A commercial court in Bengaluru recently passed an injunction order against health and fitness startup Curefit’s subsidiary CureFoods, restraining he firm from selling its moveable assets such as kitchen equipment.
Reported by ET (1), the case was filed by CureFoods’ landlord, who claimed that the firm had withheld its rental payments and not honored the lock-in period of the lease.
CureFoods operates as CureFit’s EatFit brand and took up the rental property in Bengaluru for Rs 9.5 lakh per month through a registered lease dated on 27th January 2020, with a three-year lock-in.
The rent was payable from 1st May after the landlord undertook remodeling work to the company’s specifications.
Curefit stated in its termination letter for the lease that their business was affected due to the COVID-19 situation.
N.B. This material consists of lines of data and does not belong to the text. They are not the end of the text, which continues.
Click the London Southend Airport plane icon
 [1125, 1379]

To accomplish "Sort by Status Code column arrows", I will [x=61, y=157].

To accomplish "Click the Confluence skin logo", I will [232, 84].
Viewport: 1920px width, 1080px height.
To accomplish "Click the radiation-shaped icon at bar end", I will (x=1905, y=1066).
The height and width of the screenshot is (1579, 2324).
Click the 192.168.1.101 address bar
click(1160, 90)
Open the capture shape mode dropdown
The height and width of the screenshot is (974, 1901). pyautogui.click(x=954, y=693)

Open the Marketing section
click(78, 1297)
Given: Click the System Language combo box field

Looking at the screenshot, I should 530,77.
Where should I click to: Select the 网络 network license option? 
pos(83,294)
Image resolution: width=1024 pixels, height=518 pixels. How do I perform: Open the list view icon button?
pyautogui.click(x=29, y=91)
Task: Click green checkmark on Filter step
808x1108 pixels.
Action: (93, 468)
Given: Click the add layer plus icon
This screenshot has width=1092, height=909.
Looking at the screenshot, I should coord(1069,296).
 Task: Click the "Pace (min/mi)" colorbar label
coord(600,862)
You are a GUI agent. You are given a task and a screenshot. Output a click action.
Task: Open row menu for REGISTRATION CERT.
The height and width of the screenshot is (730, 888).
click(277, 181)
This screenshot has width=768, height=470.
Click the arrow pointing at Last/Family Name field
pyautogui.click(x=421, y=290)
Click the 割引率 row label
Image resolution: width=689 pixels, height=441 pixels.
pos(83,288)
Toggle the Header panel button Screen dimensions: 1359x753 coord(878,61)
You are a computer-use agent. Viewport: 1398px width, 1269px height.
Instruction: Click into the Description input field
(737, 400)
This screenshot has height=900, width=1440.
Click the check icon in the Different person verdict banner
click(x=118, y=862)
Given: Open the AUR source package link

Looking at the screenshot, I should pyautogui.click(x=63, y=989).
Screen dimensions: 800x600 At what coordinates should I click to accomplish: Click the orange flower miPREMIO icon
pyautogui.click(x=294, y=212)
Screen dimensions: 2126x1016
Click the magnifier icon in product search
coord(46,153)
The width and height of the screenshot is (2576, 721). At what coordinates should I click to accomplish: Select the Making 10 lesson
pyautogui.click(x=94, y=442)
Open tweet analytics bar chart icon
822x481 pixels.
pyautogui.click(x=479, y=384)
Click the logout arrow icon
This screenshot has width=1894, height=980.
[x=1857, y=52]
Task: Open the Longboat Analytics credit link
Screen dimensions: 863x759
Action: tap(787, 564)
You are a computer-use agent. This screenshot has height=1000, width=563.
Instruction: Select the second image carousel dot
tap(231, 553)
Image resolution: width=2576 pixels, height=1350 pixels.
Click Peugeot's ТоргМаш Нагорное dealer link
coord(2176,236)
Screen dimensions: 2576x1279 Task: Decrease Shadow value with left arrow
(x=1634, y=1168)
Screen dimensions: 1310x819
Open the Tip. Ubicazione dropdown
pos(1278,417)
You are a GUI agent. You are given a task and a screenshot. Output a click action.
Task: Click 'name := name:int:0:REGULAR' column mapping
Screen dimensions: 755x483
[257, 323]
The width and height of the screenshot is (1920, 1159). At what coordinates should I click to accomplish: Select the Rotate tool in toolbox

However, the landlord stated that the company was freely operating its food delivery services as it was a part of the essential services.
Curefit’s expansion to the US
Earlier this month, Curefit undertook a second round of layoffs and furloughs that impacted the livelihood of over 600 employees, two months after laying off over 700 workers.
It was also reported that the company has been planning to expand its fitness unit cult.fit and other services from mind.fit, including meditation, yoga, and therapy services to the US market.
Mukesh Bansal, co-founder and CEO at Curefit, said that the coronavirus pandemic has helped in boosting the company’s growth, which has allowed it to expand its services to the US market, which was originally planned to be done after five years of operations in India.
CultFit brand had to shut down the operations of its cloud kitchen brand EatFit, which had raised Rs 832 crore funding from Singapore government-backed investment company Temasek.
Several other businesses have been affected during the Corona times, including Zomato, Uber, Ola, Paytm, Swiggy, etc.